With around 1.5 million users, Gmail is the most popular email service but can Gmail be used by healthcare organizations to send protected health information? Is it possible to make Gmail HIPAA compliant?

Is Gmail HIPAA Compliant?

In order for Gmail to be HIPAA compliant, Google would have to ensure that the email platform is secure and meets the minimum standards for security laid down in the HIPAA Security Rule. A covered entity would also need to enter into a business associate agreement with Google covering Gmail, as Google would be classed as a business associate under HIPAA. While encryption for email is not mandatory under HIPAA, it is a requirement if emails containing protected health information are to be sent externally beyond the protection of a firewall. If emails are sent externally, they would need to be secured with end-to-end encryption.

Google has implemented excellent security and its email service meets the requirements of the HIPAA Security Rule. Google is willing to enter into business associate agreements with HIPAA-covered entities that cover its email service, so provided a BAA is obtained, that HIPAA compliance box is also checked. Encryption for email can be applied, so Google does offer an email services that can be made HIPAA compliant. However, while you can make Gmail HIPAA compliant, it is not compliant by default.

Google offers Gmail for free and this email service is not HIPAA compliant. The standard free email service, which includes an @gmail.com email address, is only intended for personal use.

To be compliant with HIPAA you need to use Google’s G Suite (formerly Google Apps) email service, for which a subscription must be paid. This paid email service is intended for use with a company-owned domain. @hipaajournal.com for example. Google offers a business associate agreement for G Suite, but its BAA does not cover its free @gmail.com email service.

If you pay for G Suite and obtain a BAA, your email is still not yet compliant. You must ensure that your emails are encrypted. Google only encrypts emails at rest, not in transit. To send PHI via Gmail-powered G Suite, you will need to pay for an end-to-end email encryption service.
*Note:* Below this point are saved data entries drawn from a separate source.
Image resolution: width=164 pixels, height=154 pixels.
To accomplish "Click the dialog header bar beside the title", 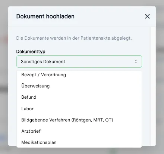I will click(x=109, y=16).
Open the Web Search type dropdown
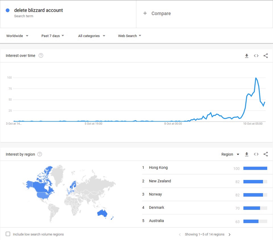Viewport: 273px width, 240px height. click(x=130, y=36)
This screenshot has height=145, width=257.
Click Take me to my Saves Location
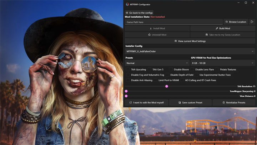tap(223, 35)

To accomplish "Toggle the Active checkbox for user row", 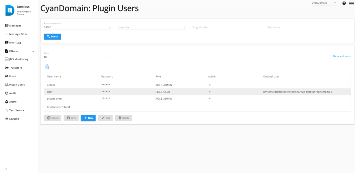I will click(x=210, y=92).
There are many encryption services that are compatible with Gmail. You can use Google Apps Message Encryption (GAME) or a third-party email encryption solution such as those offered by Identillect, LuxSci, Paubox, RMail, Virtru, or Zix.

You must then ensure your employees are trained on the correct use of email, are aware of the internal and federal rules covering the transmission of PHI via email, and they must take care to ensure the emails are sent to the correct recipient. You must also obtain consent from patients to send their PHI via email.